ISBN - 978-85-374-0419-5 (2019)
ISBN - 978-85-374-0071-5 (versão impressa)
Conversão: Cevolela Editions
Capa: André Siqueira
440Litteris Editora Ltda.
Av. Marechal Floriano, 143 - Sl. 805 - Centro | 20080-005 Rio de Janeiro - RJ
tel (21) 2223-0030; (21) 2263-3141
litteris@litteris.com.br
www.litteris.com.br
Dedicado a Armando Nogueira,
o irmão mais velho que nunca tive.
Agradecimento:
a Malena, minha mulher.
Índice
Prólogo
O Baterista
O Animal Político
A Disputa
Se Eu Não Te Amasse Tanto Assim...
O Duelo
Libório Ramos
O Garimpo
A Volta
Uma Foto em Três por Quatro
O Segredo
Blood Mary
O Jogador
Epílogo
Prólogo
Recebi a notícia e resolvi conferir. Saí de casa, e dirigi 40 quilômetros em meio a um trânsito atravancado, na direção do Jardim Pernambuco. Na minha cabeça, um endereço: Rua Félix Pacheco, no 333, casa dos meus pais, onde, por muito tempo, entre idas e vindas, eu morei.

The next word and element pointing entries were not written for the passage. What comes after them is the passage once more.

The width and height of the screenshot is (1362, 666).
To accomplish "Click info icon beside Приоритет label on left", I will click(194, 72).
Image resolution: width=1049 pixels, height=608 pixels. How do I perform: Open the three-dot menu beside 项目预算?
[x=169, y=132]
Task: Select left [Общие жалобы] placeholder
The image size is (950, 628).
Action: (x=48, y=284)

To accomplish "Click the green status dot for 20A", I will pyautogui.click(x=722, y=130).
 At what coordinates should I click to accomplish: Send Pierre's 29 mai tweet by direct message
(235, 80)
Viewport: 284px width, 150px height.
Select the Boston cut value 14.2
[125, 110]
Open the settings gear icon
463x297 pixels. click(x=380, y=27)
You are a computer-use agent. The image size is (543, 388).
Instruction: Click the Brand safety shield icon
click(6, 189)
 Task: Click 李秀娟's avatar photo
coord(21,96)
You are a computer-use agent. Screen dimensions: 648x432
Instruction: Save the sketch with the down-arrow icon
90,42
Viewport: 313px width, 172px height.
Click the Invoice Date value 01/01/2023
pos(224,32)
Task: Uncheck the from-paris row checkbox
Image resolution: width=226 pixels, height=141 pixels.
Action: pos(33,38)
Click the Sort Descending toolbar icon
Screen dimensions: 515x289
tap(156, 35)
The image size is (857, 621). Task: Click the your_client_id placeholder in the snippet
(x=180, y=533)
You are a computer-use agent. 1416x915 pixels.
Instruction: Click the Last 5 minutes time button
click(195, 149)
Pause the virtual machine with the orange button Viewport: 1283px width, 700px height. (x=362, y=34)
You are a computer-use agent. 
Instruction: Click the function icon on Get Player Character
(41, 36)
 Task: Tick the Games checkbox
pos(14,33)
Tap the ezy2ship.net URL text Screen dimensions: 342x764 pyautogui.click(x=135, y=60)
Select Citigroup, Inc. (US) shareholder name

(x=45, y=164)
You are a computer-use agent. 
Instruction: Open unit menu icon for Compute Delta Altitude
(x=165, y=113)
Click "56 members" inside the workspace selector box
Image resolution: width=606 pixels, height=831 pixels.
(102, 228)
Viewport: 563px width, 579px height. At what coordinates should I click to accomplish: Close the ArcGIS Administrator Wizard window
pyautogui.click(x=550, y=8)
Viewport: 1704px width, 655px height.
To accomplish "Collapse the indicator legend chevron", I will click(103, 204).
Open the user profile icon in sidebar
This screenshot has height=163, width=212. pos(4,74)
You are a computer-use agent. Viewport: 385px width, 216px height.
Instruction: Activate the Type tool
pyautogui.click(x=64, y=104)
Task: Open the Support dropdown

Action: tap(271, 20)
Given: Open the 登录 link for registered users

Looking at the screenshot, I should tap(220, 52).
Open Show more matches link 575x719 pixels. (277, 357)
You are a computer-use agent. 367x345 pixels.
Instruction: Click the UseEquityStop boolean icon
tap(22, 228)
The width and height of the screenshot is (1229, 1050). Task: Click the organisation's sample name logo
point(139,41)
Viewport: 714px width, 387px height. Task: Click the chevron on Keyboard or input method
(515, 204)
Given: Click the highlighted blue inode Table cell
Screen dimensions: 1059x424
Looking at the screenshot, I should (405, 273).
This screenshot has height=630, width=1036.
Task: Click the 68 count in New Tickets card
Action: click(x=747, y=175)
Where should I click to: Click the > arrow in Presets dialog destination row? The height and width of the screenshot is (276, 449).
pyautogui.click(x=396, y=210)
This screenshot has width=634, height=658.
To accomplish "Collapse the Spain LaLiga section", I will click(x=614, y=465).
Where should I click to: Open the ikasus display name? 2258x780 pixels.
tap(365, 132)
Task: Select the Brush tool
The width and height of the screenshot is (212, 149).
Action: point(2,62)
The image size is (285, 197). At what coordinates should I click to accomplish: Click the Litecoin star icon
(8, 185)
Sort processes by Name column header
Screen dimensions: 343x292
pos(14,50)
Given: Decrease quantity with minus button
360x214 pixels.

Vim pela orla da praia do Recreio dos Bandeirantes e da Barra da Tijuca, e, ao passar pelo Túnel do Joá, foi como se eu houvesse entrado no túnel do tempo, de tal forma que se avivaram na memória os sucessos naquela casa. Primeiro, a prancha de surfe que eu levava todos os dias para o Arpoador; depois, o piano de cauda que meu irmão dividia com minha avó. Ele tocando música popular; ela, com suas velhas partituras, interpretando Bach e Chopin. Lembrei-me do meu pai que, depois de passar o dia todo no seu escritório de advocacia da cidade, fechava-se em seu gabinete domiciliar para dar conta de tantos processos. Lembrei-me de minha mãe e dos meus outros irmãos: Flávio, Ângela e Patrícia.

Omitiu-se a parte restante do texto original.